19,5 milliards de niches pas si inefficaces que cela

Le souci, c'est que Martine Aubry n'a pas dû consulter l'épais dossier de l'Inspection des finances (télécharger en PDF), se contentant sans doute des reprises dans la presse. La candidate à la primaire aurait de quoi s'étrangler en lisant le détail des 50 milliards de niches dont elle parle.

Voici une liste de mesures mal notées (notes 0 et 1 sur le barème de 3) par le rapport de l'Inspection des finances et dont on imagine mal une suppression par la gauche. Il y en a en tout pour 19,536 milliards d'euros.
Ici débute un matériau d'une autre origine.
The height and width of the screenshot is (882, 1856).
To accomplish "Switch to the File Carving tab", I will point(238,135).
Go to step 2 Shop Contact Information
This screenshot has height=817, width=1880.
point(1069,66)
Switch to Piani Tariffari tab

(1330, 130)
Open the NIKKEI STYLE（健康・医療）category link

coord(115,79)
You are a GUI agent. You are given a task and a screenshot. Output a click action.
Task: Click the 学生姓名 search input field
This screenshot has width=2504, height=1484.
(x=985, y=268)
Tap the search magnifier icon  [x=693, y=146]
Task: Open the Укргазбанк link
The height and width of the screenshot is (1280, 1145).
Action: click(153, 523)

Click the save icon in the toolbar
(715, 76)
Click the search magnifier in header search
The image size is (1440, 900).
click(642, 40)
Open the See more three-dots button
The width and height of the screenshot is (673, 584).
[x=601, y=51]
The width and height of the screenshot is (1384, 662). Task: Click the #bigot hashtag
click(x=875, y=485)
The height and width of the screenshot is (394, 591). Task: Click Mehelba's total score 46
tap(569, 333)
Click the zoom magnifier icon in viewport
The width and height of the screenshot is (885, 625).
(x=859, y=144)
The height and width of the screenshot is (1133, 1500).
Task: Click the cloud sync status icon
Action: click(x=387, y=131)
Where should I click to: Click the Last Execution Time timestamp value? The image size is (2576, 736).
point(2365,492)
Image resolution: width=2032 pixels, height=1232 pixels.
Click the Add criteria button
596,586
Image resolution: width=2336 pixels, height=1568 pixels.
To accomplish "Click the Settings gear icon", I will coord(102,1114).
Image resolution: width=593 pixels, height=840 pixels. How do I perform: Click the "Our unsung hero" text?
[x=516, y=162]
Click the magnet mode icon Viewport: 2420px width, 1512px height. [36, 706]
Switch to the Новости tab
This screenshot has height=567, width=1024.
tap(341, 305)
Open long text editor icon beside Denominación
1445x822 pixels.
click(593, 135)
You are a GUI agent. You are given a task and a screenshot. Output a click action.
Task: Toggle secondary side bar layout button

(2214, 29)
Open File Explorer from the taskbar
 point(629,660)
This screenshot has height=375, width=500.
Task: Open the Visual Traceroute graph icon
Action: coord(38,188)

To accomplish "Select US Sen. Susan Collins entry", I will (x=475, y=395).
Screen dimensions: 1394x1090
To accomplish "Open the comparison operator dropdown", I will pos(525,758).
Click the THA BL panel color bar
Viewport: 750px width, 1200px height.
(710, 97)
  • Prime pour l'emploi. Coût: 2,980 milliards
  • Exonération de taxe d'habitation pour les personnes modestes et les handicapés. Coût: 1,376 milliard
  • Demi-part supplémentaire pour les parents vivant seuls avec des enfants à charge. Coût: 1,440 milliard
  • Exonération d'impôt sur le revenu des aides pour l'emploi d'une assistance maternelle. Coût: 1,6 milliard
  • Abbattement de 10% d'impôt sur le revenu sur le montant des pensions et des retraites. Coût: 2,7 milliards
  • Crédit d'impôt pour les économies d'énergie sur l'habitation principale. Coût: 1,950 milliard
  • Exonération d'impôt sur le revenu pour les sommes versées au titre de la participation salariale. Coût: 1,4 milliard
  • Réduction d'impôt pour les dons. Coût: 1 milliard
  • Exonération d'impôt sur le revenu des majorations de retraite pour les personnes ayant élevé 3 enfants ou plus. Coût: 800 millions
  • Abattement d'impôt sur le revenu en faveur des personnes âgées ou invalides de condition modeste. Coût: 245 millions
  • Demi-part supplémentaire pour les handicapés. Coût: 340 millions
  • Demi-part supplémentaire pour les parents d'handicapés. Coût: 100 millions
  • Demi-part supplémentaire pour les parents isolés. Coût: 420 millions
  • Demi-part supplémentaire pour les titulaires de la carte du combattant. Coût: 195 millions
  • Réduction d'impôt au titre des cotisations syndicales. Coût: 130 millions
  • Réduction d'impôt au titre des frais de dépendance des personnes âgées. Coût: 175 millions
  • Réduction d'impôt pour frais de scolarité dans le secondaire. Coût: 240 millions
  • Réduction d'impôt pour frais de scolarité dans l'enseignement supérieur. Coût: 200 millions
  • Exonération d'impôt sur le revenu pour les salaires des apprentis. Coût: 275 millions
  • Exonération d'impôt sur le revenu de la participation des employeurs pour les tickets resto. Coût: 200 millions
  • Exonération d'impôt sur le revenu de la prise en charge des frais de transports par l'employeur. Coût: 100 millions
  • Exonération d'impôt sur le revenu des indemnités d'accident de travail. Coût: 220 millions
  • Taux de TVA à 5,5% pour la fourniture de logement et de nourriture dans les maisons de retraites: 390 millions
  • Taux de TVA à 5,5% pour les services d'aide à la personne: 120 millions
  • Exonération de taxe sur le gaz naturel utilisé par les ménages: 253 millions
  • Dégrèvement de la redevance audiovisuelle pour les personnes modestes: 487 millions
  • Exonération d'impôt sur le revenu pour les indemnités de licenciement: 200 millions

Comme on le voit, Martine Aubry oublie que les niches fiscales ne profitent pas qu'aux riches et aux entreprises, loin de là. Elles sont souvent des avantages sociaux créés pour des populations en difficulté. Leur suppression s'accompagnerait sûrement de la création d'aides directes pour les compenser, ce qui anéantirait le gain budgétaire.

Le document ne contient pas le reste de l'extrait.